The first round of posters appeared on Wednesday and used the slogan “Hey fascist! Catch!”
Accused assassin Tyler Robinson used the same phrase etched onto the shell casing in Charlie Kirk’s Sept. 10 killing at Utah Valley University. Those same flyers also declared, “The only political group that celebrates when Nazis die,” alongside a QR code linking to the John Brown Gun Club.
McInnis said Thursday’s posters marked a clear escalation.
“[Wednesday] there were fewer posters on a less prominent area of campus. Today, they went to what’s called ‘Red Square,’ the main free speech zone… They went in broad daylight… They’re being even more brash.”
Students walk by a building on campus with various posters and flyers at Georgetown University in Washington, D.C.(Kiera McDonald/Fox News Digital)
He warned the rhetoric has already chilled free speech on campus. “How can people be safe to express themselves freely if they know their classmates could be wanting to kill them, literally kill them for expressing their own ideas?”
The John Brown Gun Club, cited in the Georgetown flyers, is classified as a far-left group by the Center for Counter Extremism.
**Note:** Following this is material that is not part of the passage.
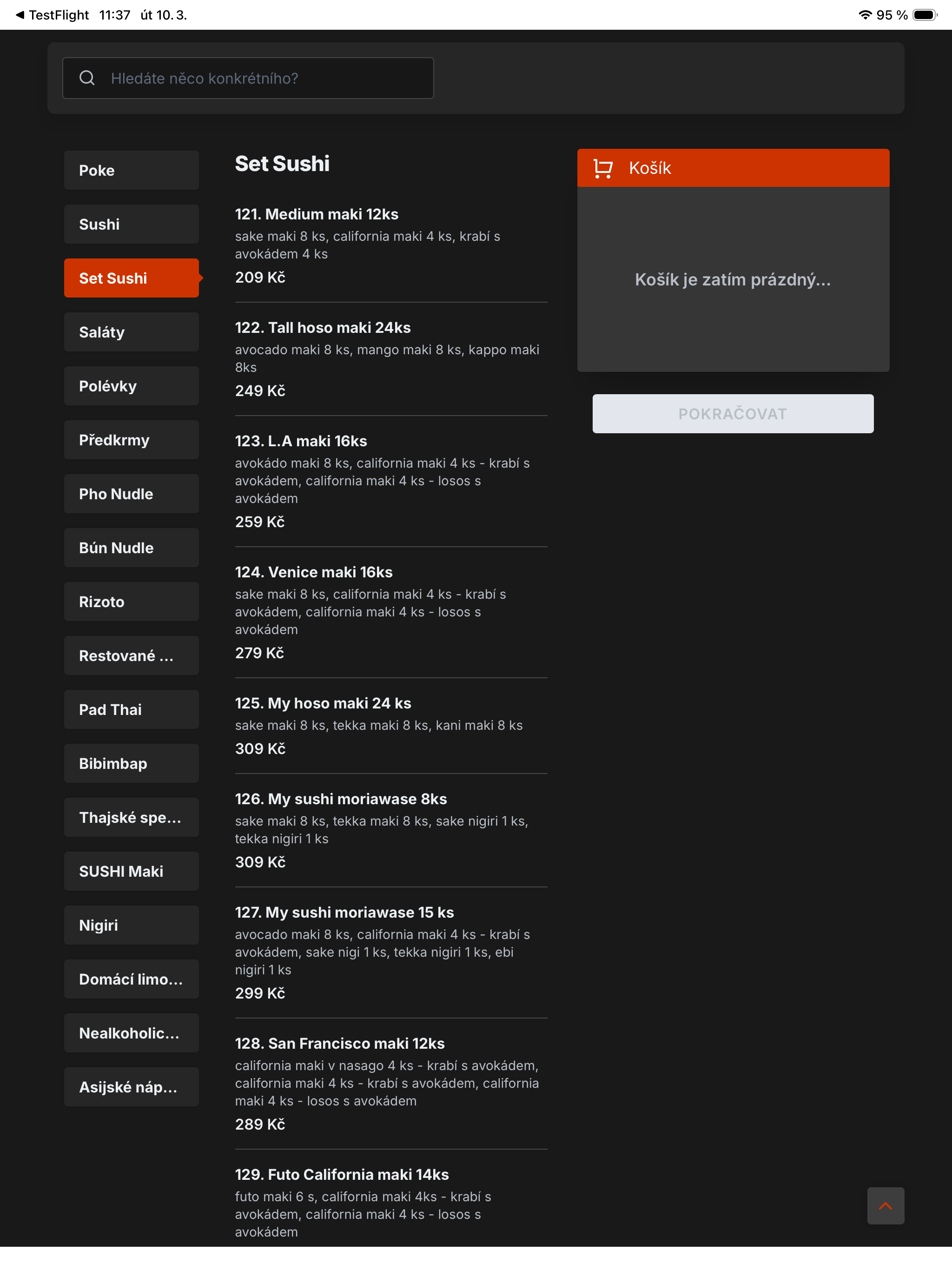The width and height of the screenshot is (952, 1270).
Task: Go to the Pho Nudle category
Action: [132, 494]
It has been linked to violence, including a July 4, 2025, armed attack on an ICE detention center in Texas that left an officer injured, and the 2019 attempted firebombing of an ICE facility in Tacoma, Washington, where attacker Willem van Spronsen was killed.
McInnis called for swift accountability.
“The university should identify every student involved, and they must be immediately expelled… If the university is not willing to do that, I would urge the federal government to please help,” he said. “Please protect conservative students at Georgetown and across every campus in our country.”
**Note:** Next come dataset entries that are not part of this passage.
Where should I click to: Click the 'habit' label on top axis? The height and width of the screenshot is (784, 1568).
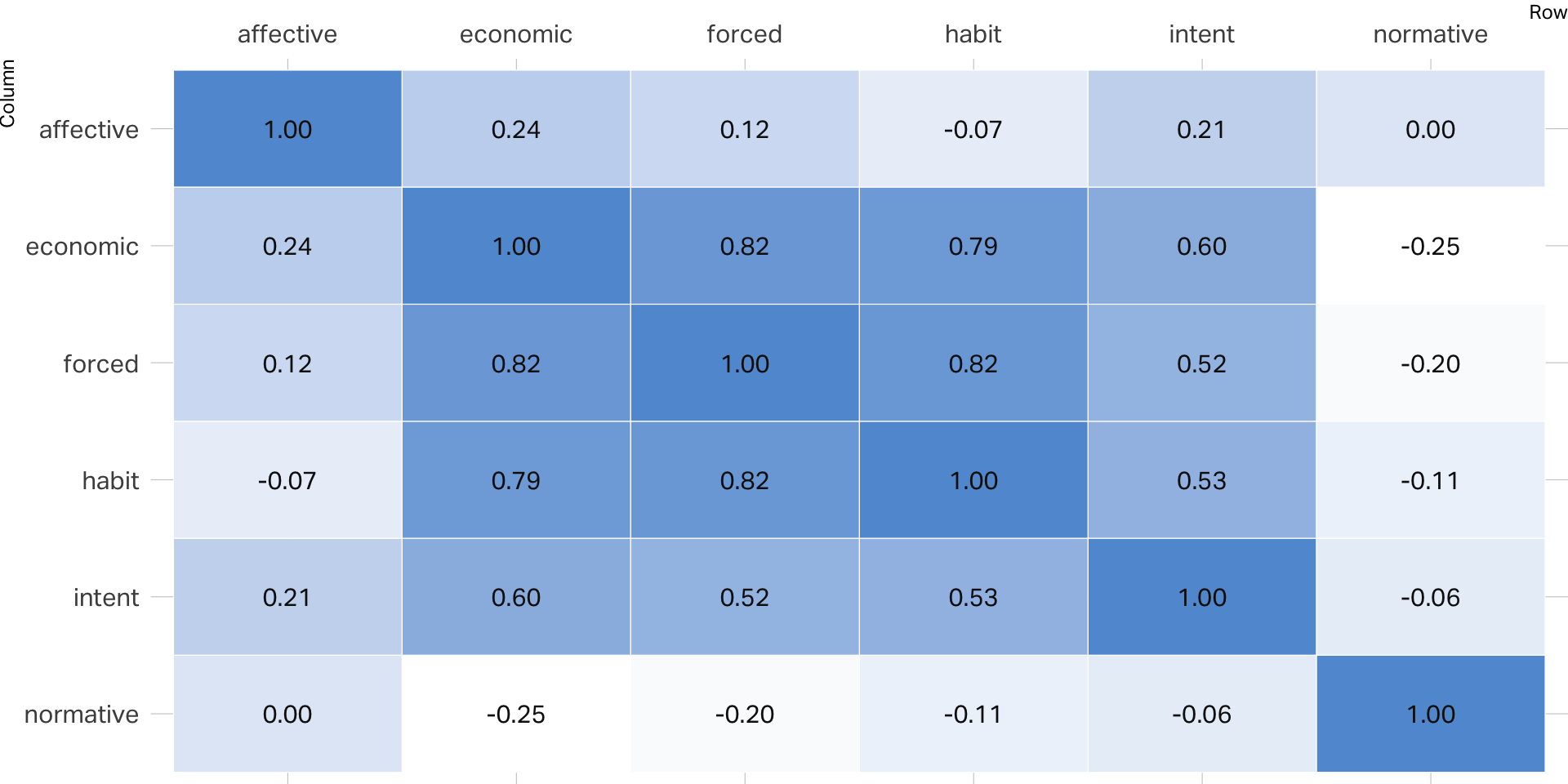[973, 34]
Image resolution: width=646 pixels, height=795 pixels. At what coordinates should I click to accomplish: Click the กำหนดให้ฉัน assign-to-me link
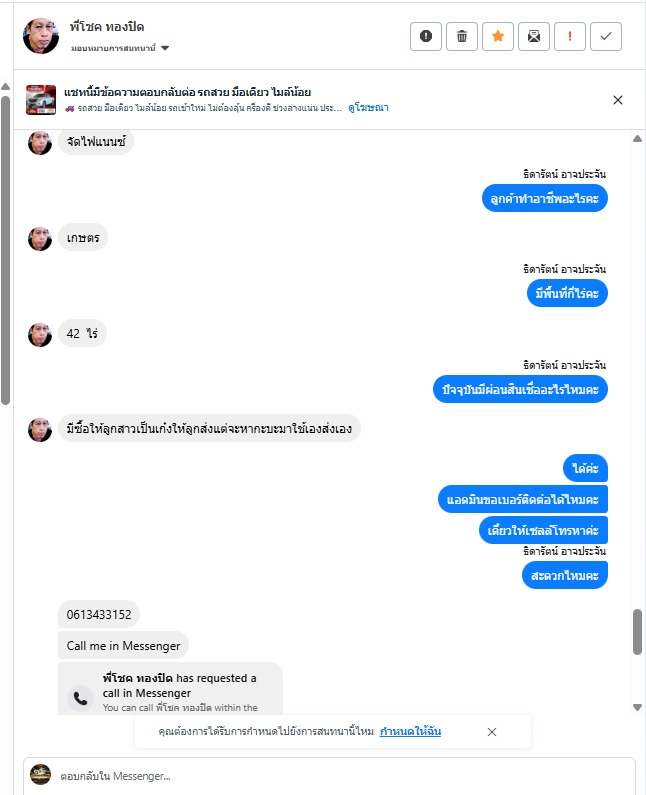410,731
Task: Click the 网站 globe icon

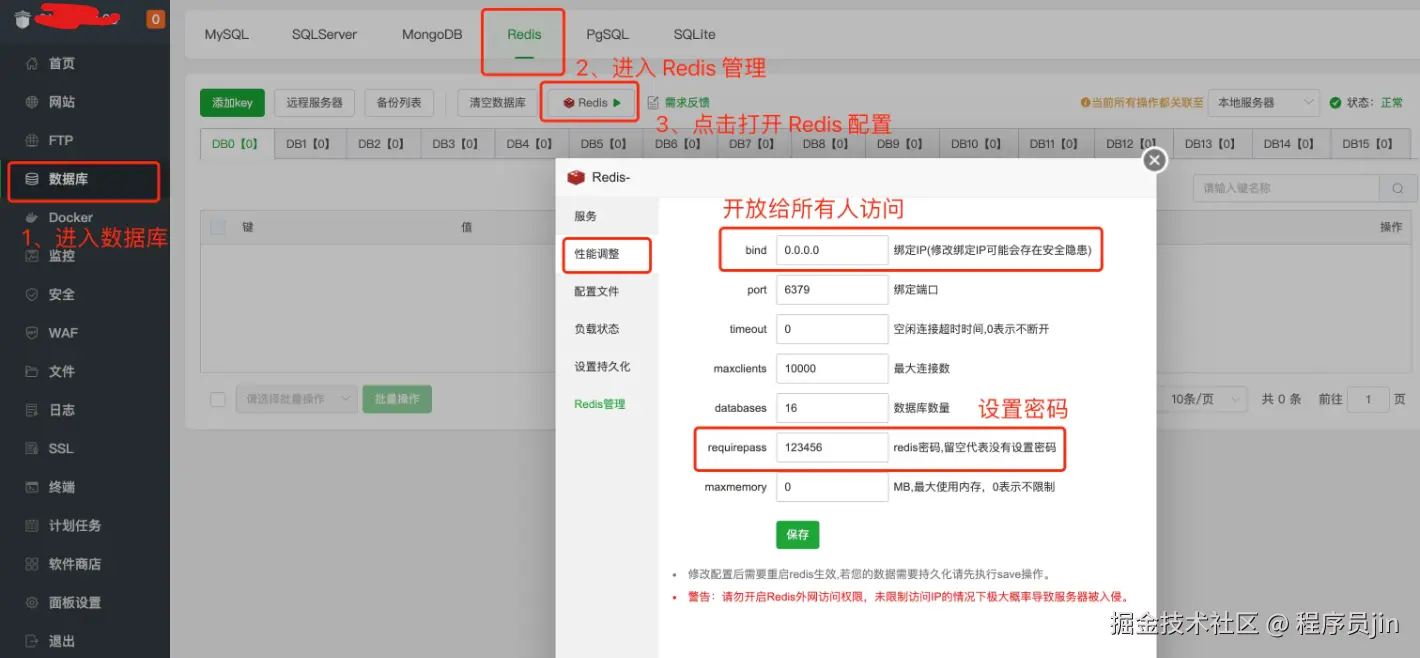Action: click(x=31, y=102)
Tim Allen is speaking out about how Erika Kirk’s memorial speech “deeply affected” him.
On Thursday, Allen took to X to share that he was personally moved by Kirk’s forgiveness of the man who allegedly killed her husband, Charlie Kirk, since forgiveness has not been as easy for him to give.
“When Erika Kirk spoke the words on the man who killed her husband — ‘That man … that young man … I forgive him’ — that moment deeply affected me.”
Tim Allen was “deeply affected” by Erika Kirk’s speech at her husband’s funeral.(Getty Images)
“I have struggled for over 60 years to forgive the man who killed my Dad. I will say those words now as I type: ‘I forgive the man who killed my father.’ Peace be with you all,” Allen wrote.
Allen’s father died in 1964 after a drunk driver’s vehicle collided with his vehicle. Allen was 11 years old at the time of his father’s death.
“I have struggled for over 60 years to forgive the man who killed my Dad. I will say those words now as I type: ‘I forgive the man who killed my father.’ Peace be with you all.”
— Tim Allen
At Charlie’s memorial service on Sunday, Erika publicly forgave Tyler Robinson, the 22-year-old who is accused of killing the Turning Point USA founder.
“Our Savior said, ‘Father, forgive them, for they not know what they do.’ That young man … I forgive him,” Erika said. “I forgive him because it was what Christ did, and it’s what Charlie would do.”
At Charlie Kirk’s memorial, Erika Kirk forgave the man accused of killing her husband.(Charlie Kirk via Instagram)
Charlie was assassinated at a Turning Point USA event at Utah Valley University on Sept. 10 in Orem, Utah.
Robinson was arrested and is facing several charges, including aggravated murder, felony discharge of a firearm, obstruction of justice, witness tampering and violent offense in the presence of a child.